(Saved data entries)
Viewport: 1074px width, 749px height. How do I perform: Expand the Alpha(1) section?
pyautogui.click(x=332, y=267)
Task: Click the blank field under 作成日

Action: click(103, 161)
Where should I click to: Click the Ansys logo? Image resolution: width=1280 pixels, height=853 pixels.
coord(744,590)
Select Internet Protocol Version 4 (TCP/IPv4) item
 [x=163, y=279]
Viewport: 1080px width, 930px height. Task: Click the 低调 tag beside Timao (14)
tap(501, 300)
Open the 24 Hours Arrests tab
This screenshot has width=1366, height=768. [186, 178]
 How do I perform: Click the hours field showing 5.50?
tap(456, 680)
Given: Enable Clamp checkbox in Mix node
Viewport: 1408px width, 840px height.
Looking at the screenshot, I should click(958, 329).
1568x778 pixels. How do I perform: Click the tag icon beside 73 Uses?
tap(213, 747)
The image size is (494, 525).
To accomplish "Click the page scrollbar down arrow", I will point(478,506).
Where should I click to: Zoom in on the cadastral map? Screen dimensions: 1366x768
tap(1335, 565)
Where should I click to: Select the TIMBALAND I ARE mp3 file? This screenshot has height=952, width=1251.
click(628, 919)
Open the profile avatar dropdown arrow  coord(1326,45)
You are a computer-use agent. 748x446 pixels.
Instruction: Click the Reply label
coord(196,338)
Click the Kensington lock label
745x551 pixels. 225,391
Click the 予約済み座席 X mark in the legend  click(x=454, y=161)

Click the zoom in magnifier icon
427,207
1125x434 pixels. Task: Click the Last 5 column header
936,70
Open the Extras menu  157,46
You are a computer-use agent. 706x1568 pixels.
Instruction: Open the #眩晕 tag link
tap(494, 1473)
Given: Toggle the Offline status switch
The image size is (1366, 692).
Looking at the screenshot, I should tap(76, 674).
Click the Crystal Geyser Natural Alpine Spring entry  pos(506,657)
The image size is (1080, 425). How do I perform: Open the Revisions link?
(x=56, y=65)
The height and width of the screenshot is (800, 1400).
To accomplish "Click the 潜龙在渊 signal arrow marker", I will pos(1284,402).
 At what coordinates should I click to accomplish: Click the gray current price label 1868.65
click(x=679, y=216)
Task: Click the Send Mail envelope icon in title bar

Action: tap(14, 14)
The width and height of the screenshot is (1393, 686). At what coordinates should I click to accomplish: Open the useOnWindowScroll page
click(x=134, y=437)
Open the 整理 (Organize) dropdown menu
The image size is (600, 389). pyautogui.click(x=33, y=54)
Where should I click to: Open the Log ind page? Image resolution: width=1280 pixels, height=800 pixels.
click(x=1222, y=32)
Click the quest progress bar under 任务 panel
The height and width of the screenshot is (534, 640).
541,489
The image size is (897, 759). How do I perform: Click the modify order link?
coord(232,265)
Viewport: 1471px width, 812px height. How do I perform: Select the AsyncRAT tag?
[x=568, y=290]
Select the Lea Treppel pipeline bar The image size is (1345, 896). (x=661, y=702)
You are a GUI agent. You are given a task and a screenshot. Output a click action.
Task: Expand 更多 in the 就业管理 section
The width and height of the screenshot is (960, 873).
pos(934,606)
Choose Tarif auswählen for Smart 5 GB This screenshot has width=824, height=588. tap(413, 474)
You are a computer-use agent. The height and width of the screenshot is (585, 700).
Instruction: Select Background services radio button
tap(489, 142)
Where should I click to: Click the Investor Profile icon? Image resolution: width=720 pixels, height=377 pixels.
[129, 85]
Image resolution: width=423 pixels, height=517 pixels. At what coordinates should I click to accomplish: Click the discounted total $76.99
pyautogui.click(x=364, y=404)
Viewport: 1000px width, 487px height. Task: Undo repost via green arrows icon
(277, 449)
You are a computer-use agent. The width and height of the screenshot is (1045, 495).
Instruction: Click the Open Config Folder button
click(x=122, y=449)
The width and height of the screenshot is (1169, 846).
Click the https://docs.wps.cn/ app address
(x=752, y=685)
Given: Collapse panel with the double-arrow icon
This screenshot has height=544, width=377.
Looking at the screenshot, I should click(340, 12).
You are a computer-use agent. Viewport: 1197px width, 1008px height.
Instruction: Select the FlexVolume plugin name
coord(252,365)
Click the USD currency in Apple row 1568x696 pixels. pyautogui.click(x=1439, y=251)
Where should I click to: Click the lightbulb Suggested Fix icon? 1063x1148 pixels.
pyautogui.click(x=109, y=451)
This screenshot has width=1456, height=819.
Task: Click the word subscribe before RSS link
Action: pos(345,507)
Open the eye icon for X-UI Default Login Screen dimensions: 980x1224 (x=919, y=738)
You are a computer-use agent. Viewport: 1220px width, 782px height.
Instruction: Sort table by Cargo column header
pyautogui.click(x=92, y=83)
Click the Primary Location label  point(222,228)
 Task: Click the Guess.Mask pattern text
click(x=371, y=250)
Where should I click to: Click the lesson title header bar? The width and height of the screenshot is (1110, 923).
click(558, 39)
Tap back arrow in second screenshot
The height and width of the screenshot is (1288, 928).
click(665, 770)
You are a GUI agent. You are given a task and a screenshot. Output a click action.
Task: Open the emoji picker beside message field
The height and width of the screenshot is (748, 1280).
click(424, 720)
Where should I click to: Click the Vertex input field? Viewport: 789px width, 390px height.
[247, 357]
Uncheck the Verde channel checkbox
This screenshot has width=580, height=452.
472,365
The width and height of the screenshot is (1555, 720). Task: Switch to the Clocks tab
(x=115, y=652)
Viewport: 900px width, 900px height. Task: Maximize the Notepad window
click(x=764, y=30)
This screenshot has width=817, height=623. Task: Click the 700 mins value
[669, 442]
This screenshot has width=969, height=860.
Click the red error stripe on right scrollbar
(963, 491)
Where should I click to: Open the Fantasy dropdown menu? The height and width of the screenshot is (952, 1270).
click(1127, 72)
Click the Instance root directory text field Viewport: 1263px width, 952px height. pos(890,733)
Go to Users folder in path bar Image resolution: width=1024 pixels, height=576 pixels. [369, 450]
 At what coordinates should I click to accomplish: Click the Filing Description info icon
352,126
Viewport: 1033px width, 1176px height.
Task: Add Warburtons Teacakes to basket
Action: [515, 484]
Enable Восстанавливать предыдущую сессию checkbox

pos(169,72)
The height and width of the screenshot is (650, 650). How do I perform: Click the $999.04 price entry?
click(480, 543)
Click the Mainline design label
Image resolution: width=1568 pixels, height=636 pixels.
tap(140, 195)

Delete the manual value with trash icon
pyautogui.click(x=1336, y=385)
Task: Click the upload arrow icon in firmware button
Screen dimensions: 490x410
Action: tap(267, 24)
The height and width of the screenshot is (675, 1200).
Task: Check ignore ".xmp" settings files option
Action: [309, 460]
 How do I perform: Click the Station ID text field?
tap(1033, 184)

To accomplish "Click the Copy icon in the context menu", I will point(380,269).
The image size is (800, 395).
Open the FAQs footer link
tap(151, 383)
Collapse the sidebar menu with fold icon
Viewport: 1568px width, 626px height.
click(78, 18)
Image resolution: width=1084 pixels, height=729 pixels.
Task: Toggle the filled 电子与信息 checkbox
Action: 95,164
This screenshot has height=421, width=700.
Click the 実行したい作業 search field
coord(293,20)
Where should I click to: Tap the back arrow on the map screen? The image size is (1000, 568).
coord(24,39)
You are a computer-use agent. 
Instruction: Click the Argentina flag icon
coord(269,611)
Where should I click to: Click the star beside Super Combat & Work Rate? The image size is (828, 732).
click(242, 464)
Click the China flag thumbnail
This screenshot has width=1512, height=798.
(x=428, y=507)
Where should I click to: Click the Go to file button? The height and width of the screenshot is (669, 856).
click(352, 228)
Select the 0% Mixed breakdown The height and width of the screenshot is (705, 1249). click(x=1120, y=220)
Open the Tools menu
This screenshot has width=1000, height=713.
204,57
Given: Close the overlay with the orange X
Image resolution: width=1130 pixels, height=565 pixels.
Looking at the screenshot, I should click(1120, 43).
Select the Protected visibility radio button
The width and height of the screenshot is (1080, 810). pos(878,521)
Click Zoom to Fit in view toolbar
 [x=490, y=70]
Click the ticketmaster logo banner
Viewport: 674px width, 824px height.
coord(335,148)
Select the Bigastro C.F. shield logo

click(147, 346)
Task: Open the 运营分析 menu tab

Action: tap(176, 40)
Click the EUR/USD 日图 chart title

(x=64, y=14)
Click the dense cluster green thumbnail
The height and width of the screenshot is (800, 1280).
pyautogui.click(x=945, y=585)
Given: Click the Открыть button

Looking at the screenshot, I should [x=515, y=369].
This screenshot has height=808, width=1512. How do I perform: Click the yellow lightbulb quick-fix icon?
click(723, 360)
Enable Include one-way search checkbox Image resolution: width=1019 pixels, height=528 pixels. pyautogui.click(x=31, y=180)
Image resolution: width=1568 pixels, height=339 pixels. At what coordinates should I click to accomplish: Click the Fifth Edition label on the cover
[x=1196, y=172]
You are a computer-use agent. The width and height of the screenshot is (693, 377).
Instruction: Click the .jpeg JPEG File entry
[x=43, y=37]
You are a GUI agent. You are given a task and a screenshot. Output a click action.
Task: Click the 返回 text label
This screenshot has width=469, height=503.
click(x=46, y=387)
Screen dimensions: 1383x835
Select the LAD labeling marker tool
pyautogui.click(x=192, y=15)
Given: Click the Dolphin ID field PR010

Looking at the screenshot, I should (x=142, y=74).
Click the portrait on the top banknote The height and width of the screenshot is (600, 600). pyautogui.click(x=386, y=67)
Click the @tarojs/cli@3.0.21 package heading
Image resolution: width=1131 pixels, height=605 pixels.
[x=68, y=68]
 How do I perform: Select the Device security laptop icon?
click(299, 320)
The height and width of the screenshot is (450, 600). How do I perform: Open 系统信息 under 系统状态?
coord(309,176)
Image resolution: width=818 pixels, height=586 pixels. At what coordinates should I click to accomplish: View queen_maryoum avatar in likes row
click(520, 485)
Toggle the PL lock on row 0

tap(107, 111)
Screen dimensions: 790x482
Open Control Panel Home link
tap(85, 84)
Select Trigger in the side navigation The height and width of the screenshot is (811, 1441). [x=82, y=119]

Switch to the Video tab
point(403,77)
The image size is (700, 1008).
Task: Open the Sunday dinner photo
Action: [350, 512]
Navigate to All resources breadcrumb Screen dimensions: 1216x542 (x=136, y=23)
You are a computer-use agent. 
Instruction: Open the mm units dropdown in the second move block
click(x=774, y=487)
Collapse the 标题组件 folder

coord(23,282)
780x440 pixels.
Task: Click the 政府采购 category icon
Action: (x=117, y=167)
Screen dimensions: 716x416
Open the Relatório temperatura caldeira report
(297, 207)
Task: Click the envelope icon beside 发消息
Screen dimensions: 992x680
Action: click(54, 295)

TASK DETAILS >> Copy out each line of the data containing the string "agent".

SOLUTION FOR THIS PROBLEM >>
You are a computer-use agent. 748x446 pixels.
You are a computer-use agent. 706x1568 pixels.
You are a GUI agent. You are given a task and a screenshot. Output a click action.
You are a computer-use agent. The height and width of the screenshot is (585, 700).
You are a computer-use agent. The width and height of the screenshot is (1045, 495).
You are a computer-use agent. Viewport: 1197px width, 1008px height.
You are a computer-use agent. Viewport: 1220px width, 782px height.
You are a GUI agent. You are given a task and a screenshot. Output a click action.
You are a computer-use agent. 
You are a computer-use agent. The width and height of the screenshot is (693, 377).
You are a GUI agent. You are given a task and a screenshot. Output a click action.
You are a computer-use agent. 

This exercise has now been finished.